Weite Teile sind darüber hinaus als sogenanntes „besonders geschütztes Biotop“ gem. § 30 Bundesnaturschutzgesetz (BNatSchG) einzustufen - hiermit unterliegen die Flächen einem unmittelbaren gesetzlichen Grundschutz vor Zerstörung oder „einer sonst erheblichen Beeinträchtigung“.
Das nach dem niedersächsischen Wassergesetz im Rahmen des Gemeingebrauchs allgemein zulässige Baden in den fließenden Gewässern wurde in der Oker nach § 8 der Verordnung zur Aufrechterhaltung der öffentlichen Sicherheit und Ordnung bereits untersagt. Weitere Einschränkungen der Nutzung sind wasserrechtlich nicht vorgesehen.
Das Angeln in der Oker ist den Fischereipachtberechtigten (Klub Braunschweiger Fischer und Angelsportverein Braunschweig) erlaubt. Wer ein Fischereirecht ausübt, hat bereits nach § 42 Nds. Fischereigesetz (FischG) auf die natürlichen Lebensgemeinschaften im Gewässer und an seinen Ufern, insbesondere auf seltene Pflanzen- und Tierarten, angemessen Rücksicht zu nehmen.
Eine Ausweisung als NSG ist unter anderem aus diesen Gründen und aufgrund des in der Vergangenheit eher geringen Konfliktpotentials - vermutlich wegen der schwierigen Zugänglichkeit – als nicht erforderlich erachtet worden. Sofern sich die scheinbar aktuell intensivere Frequentierung verfestigen sollte und damit nicht hinnehmbare Schäden eintreten, wäre hierüber neu zu entscheiden.
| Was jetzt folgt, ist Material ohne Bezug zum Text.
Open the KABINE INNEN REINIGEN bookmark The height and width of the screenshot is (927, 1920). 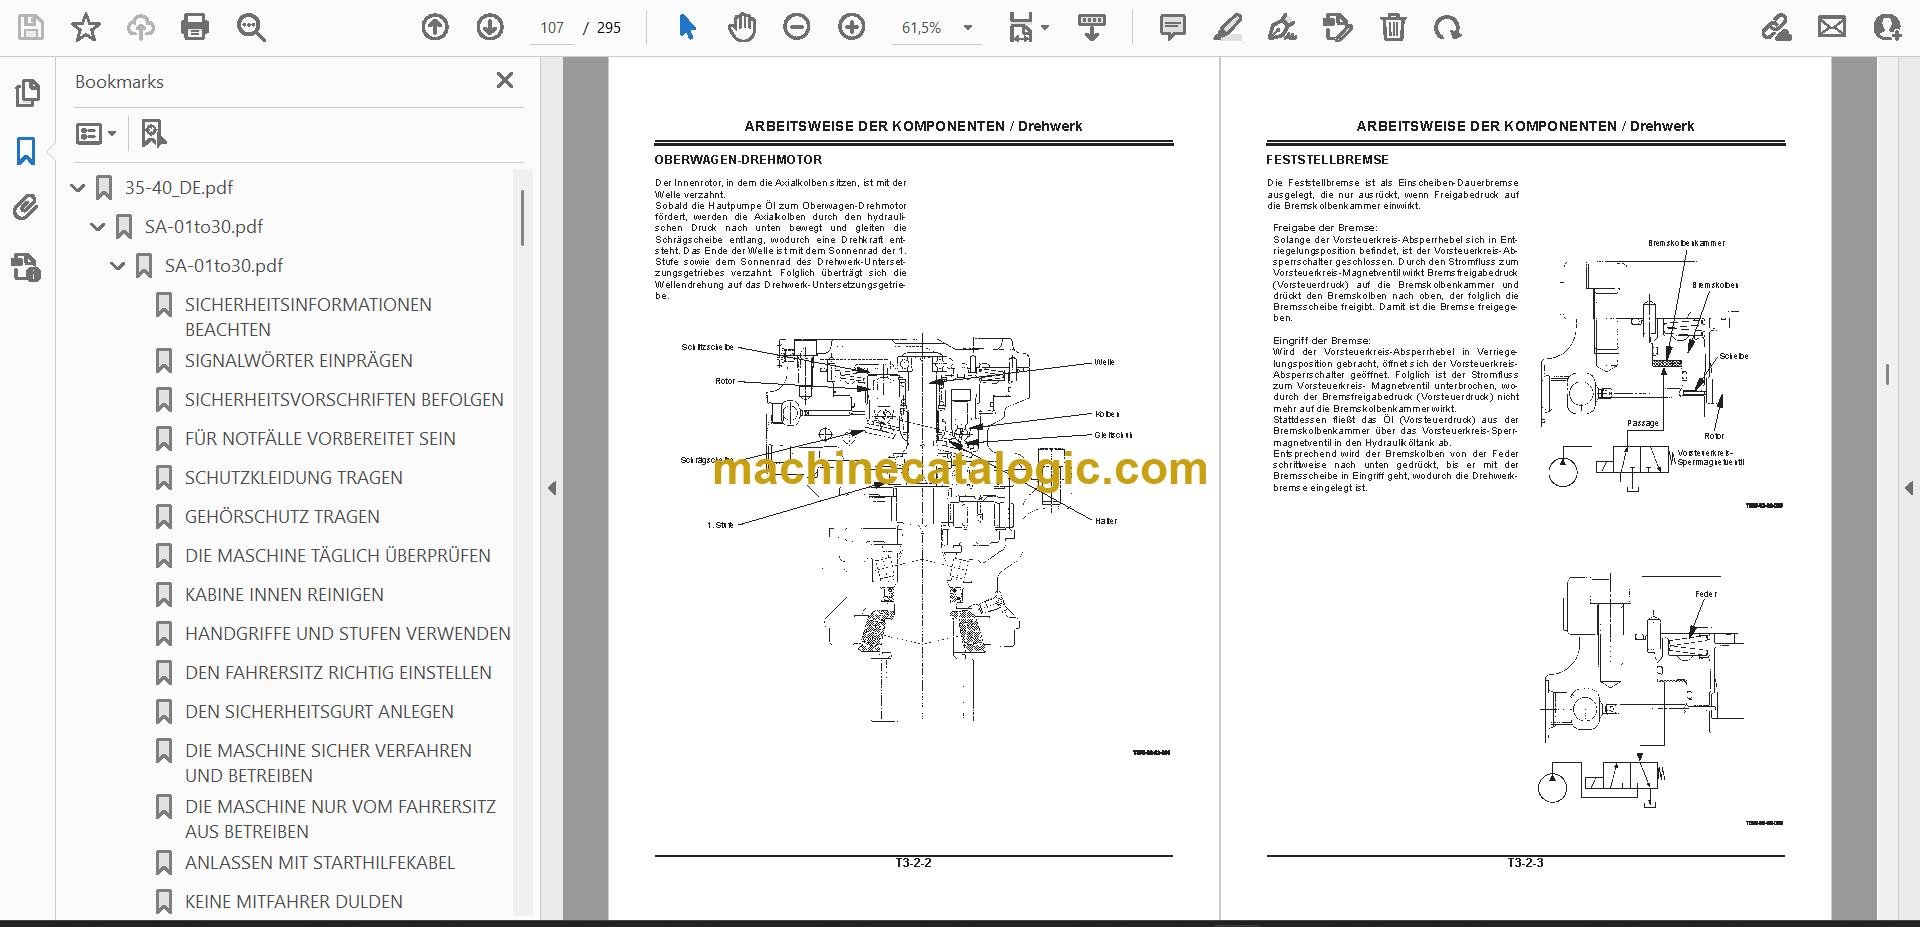coord(284,594)
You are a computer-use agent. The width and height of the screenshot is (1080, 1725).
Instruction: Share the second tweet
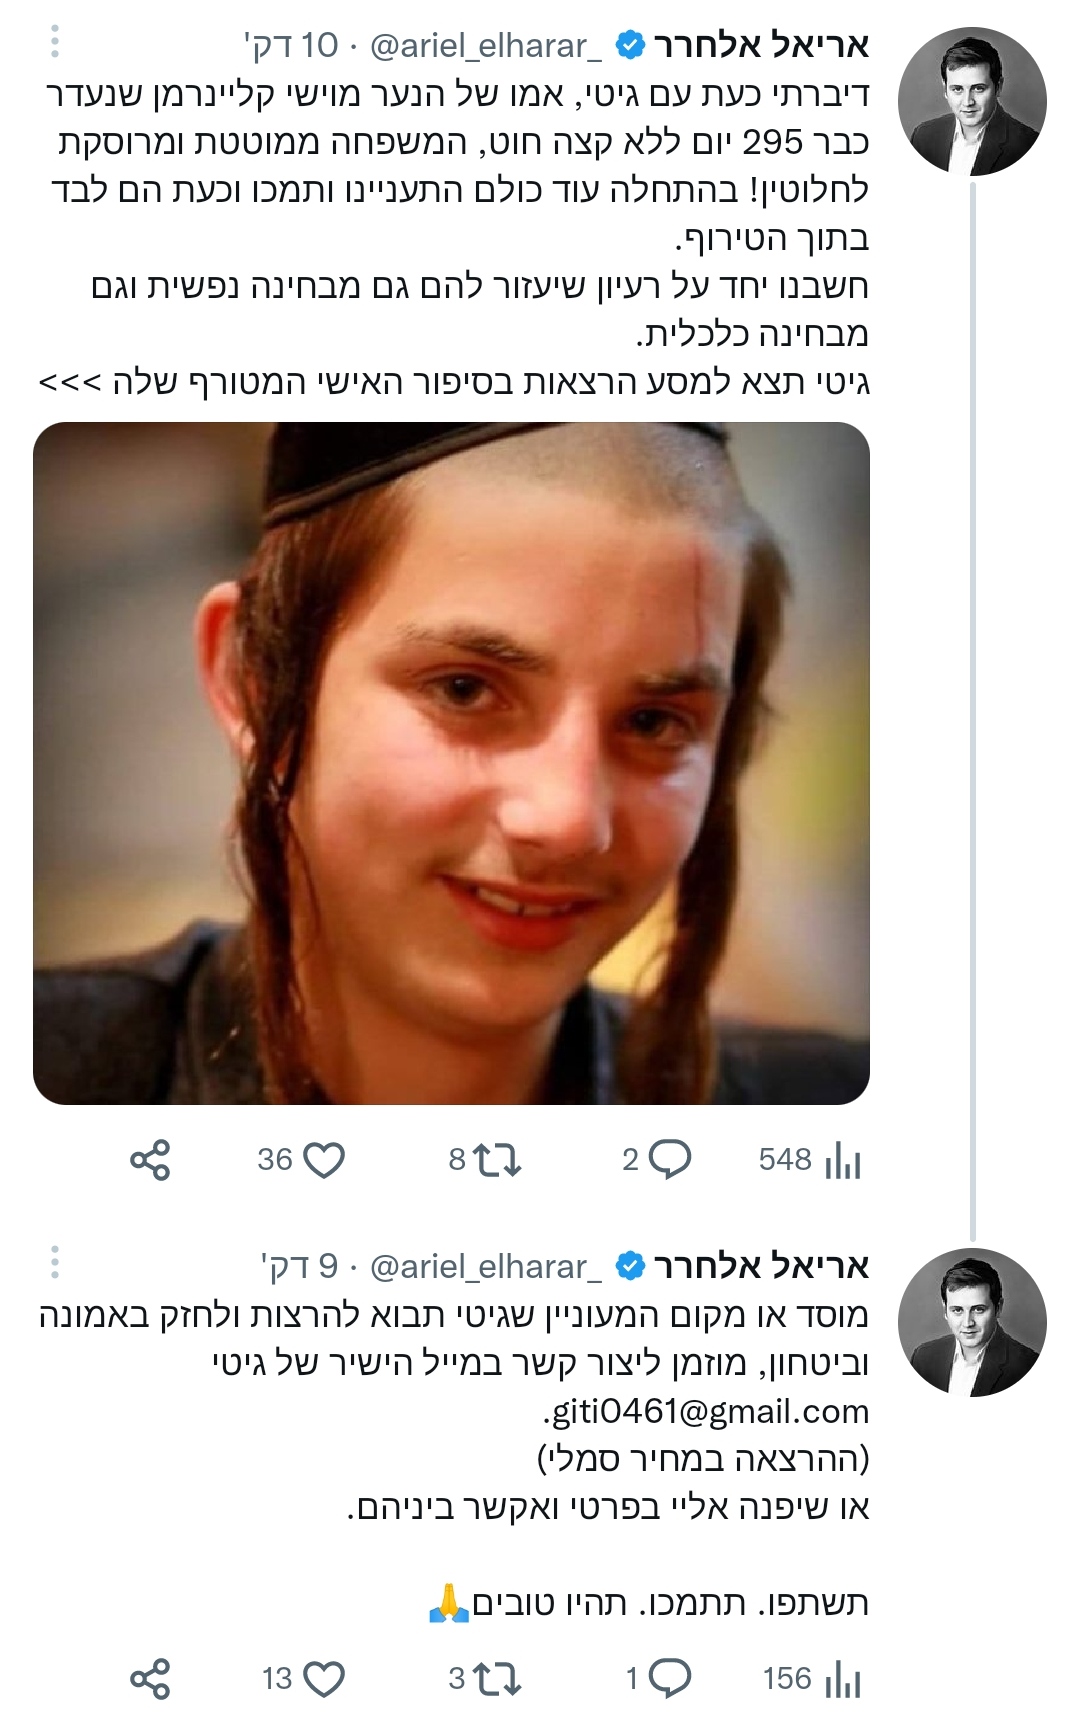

Aufgrund der geschilderten Sachlage wird die Verwaltung jedoch als ersten Schritt prüfen und die Aufstellung entsprechender Schilder mit Hinweis auf den besonderen Schutzstatus „§ 30-Biotop“ veranlassen. Darüber hinaus wird geprüft, welche konkreten Maßnahmen zur Beruhigung des Gebietes flankierend ergriffen werden können.